Characterization of a new positive allosteric modulator of AMPA receptors - PAM-43: specific binding of the ligand and its ability to potentiate AMPAR currents.

BACKGROUND: One of the most dynamic areas in glutamate receptor system neurobiology is currently the identification and development of positive allosteric modulators (PAMs) of glutamate ionotropic receptors. PAM-based drugs are of great interest as promising candidates for treatment of neurological diseases such as epilepsy, Alzheimer's disease, schizophrenia, etc. Understanding the molecular mechanisms underlying biological action of natural and synthetic PAMs is a key point for modifying the original chemical compounds as well as for new drugs design.
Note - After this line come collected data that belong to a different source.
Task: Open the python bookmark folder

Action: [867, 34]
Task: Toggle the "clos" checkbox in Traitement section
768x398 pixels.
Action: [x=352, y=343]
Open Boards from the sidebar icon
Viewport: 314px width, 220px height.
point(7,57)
OBJECTIVE: We are trying to elaborate a system of molecular functional screening of ionotropic glutamate receptor probable PAMs. METHODS: The system will be based on radioligand - receptor method of analysis and will allow rapid quantification of new AMPAR probable PAMs molecular activity. We plan to use tritium-labeled analogue of recently elaborated ionotropic GluR probable PAM ([(3)]PAM-43) as the main radioligand. RESULTS: Here, we characterized the specific binding of the ligand and its ability to potentiate ionotropic GluR currents. The existence of at least two different sites of [(3)]PAM-43 specific binding has been shown. One of the above sites is glutamate - dependent and is characterized by higher affinity. "Patch-clamp" technique showed the ability of PAM-43 to potentiate ionotropic GluR currents in rat cerebellar Purkinje neurons in concentration-dependent manner. CONCLUSION: The possibility of using PAM-43 as a model compound to study different allosteric effects of potential regulatory drugs (AMPAR allosteric regulators) was shown. [(3)]PAM-43 based screening system will allow rapid selection of new AMPAR probable PAM structures and quantification of their molecular activity.